■ **What the task asks**
Retype the lines of the material below, starting at the line that contains "Screen dimensions: 901x431" and ending after the line that contains "point(354,283)", reproducing each one precisely.

■ **Supplied material**
-- -- --
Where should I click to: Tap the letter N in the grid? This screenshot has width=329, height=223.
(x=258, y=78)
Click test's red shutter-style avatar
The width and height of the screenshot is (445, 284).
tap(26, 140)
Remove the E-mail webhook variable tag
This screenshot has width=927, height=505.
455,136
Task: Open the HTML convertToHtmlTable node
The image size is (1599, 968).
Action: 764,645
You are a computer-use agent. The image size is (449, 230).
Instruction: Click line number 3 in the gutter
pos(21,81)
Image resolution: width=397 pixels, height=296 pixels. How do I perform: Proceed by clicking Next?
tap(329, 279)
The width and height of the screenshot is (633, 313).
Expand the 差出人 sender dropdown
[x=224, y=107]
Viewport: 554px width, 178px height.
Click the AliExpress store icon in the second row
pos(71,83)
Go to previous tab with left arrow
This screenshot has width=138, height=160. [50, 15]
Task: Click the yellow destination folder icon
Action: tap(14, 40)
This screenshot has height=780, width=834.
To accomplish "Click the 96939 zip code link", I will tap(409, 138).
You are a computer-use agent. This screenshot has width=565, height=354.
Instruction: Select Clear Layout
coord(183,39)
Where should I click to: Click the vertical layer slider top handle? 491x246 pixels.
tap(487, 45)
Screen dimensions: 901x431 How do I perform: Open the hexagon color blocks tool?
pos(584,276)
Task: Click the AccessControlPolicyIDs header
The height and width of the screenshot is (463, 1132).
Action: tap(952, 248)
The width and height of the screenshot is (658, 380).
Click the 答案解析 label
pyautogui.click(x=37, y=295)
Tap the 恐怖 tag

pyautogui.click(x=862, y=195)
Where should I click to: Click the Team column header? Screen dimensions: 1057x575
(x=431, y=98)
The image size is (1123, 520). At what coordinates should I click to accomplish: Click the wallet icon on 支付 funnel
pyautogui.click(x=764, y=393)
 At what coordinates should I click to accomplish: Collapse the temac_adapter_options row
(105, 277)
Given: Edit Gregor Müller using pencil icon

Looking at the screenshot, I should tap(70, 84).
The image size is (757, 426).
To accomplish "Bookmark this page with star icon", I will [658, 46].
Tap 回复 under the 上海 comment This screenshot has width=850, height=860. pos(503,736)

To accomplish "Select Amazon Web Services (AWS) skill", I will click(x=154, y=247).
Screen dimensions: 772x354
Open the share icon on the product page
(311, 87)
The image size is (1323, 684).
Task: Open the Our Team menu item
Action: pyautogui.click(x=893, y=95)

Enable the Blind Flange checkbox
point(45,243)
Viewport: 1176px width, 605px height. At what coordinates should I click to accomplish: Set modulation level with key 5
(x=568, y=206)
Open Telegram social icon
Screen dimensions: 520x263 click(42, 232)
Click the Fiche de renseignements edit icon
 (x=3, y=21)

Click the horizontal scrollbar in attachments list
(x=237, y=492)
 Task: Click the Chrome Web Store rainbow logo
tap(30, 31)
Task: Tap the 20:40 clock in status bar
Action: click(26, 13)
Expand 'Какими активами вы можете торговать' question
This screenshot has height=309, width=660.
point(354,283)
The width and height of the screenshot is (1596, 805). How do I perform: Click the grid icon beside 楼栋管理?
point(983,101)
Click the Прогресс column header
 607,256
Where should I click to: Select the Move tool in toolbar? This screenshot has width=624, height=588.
-- -- --
■ **Reply**
Screen dimensions: 901x431 How do I perform: Open the hexagon color blocks tool?
pos(584,276)
Task: Click the AccessControlPolicyIDs header
The height and width of the screenshot is (463, 1132).
Action: tap(952, 248)
The width and height of the screenshot is (658, 380).
Click the 答案解析 label
pyautogui.click(x=37, y=295)
Tap the 恐怖 tag

pyautogui.click(x=862, y=195)
Where should I click to: Click the Team column header? Screen dimensions: 1057x575
(x=431, y=98)
The image size is (1123, 520). At what coordinates should I click to accomplish: Click the wallet icon on 支付 funnel
pyautogui.click(x=764, y=393)
 At what coordinates should I click to accomplish: Collapse the temac_adapter_options row
(105, 277)
Given: Edit Gregor Müller using pencil icon

Looking at the screenshot, I should tap(70, 84).
The image size is (757, 426).
To accomplish "Bookmark this page with star icon", I will [658, 46].
Tap 回复 under the 上海 comment This screenshot has width=850, height=860. pos(503,736)

To accomplish "Select Amazon Web Services (AWS) skill", I will click(x=154, y=247).
Screen dimensions: 772x354
Open the share icon on the product page
(311, 87)
The image size is (1323, 684).
Task: Open the Our Team menu item
Action: pyautogui.click(x=893, y=95)

Enable the Blind Flange checkbox
point(45,243)
Viewport: 1176px width, 605px height. At what coordinates should I click to accomplish: Set modulation level with key 5
(x=568, y=206)
Open Telegram social icon
Screen dimensions: 520x263 click(42, 232)
Click the Fiche de renseignements edit icon
 (x=3, y=21)

Click the horizontal scrollbar in attachments list
(x=237, y=492)
 Task: Click the Chrome Web Store rainbow logo
tap(30, 31)
Task: Tap the 20:40 clock in status bar
Action: click(26, 13)
Expand 'Какими активами вы можете торговать' question
This screenshot has height=309, width=660.
point(354,283)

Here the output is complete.